The reasons why the exceptions numbered 1, 2, 3, 4, and 5 cannot be sustained are fully stated in the charge of his Honor, the presiding Judge, which will be incorporated in the report of the case, as the questions presented by the exceptions can be more clearly understood when the charge is considered in its entirety.

The sixth exception cannot be sustained for the reason that there was testimony tending to support the verdict, and for the additional reason that there was neither a motion for a nonsuit nor the direction of a verdict, as required by rule 77 of the Circuit Court, which provides that —

"The point that there is no alleged evidence to support a cause of action shall be first made either by a motion for a nonsuit or a motion to direct the verdict."

Appeal dismissed.

MESSRS. JUSTICES WATTS, FRASER, COTHRAN and MARION concur.






Concurrence Opinion

The appeal does not raise the question whether or not the initial carrier, whose agent accepted the shipment in disregard of the regulations duly filed with the Interstate Commerce Commission and promulgated, would be liable under the Carmack Amendment for the delay by the connecting and terminal carrier.

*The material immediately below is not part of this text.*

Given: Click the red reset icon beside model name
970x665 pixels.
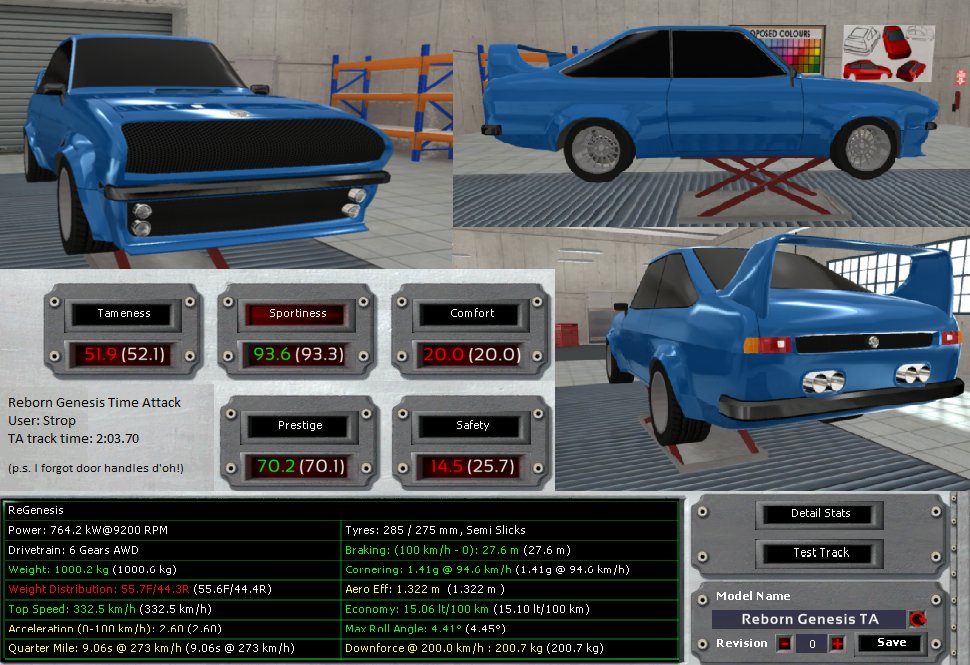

The contention disclosed in the Fourth exception, which alone touches the subject, is that the initial carrier is not liable for a delay resulting from noncompliance with those regulations. The only evidence of delay is by the Clyde Line, and that was due to their own regulations not to accept burnt cotton; their rejection was not at all connected with the regulations of the railway company. For *151 all that appears to the contrary, the Clyde Line would have acted as they did even if the regulations had been complied with. Whether they were justified in rejecting the cotton, and, if not, whether the liability of an initial carrier under the circumstances should be visited upon the defendant, are questions not raised by the appeal.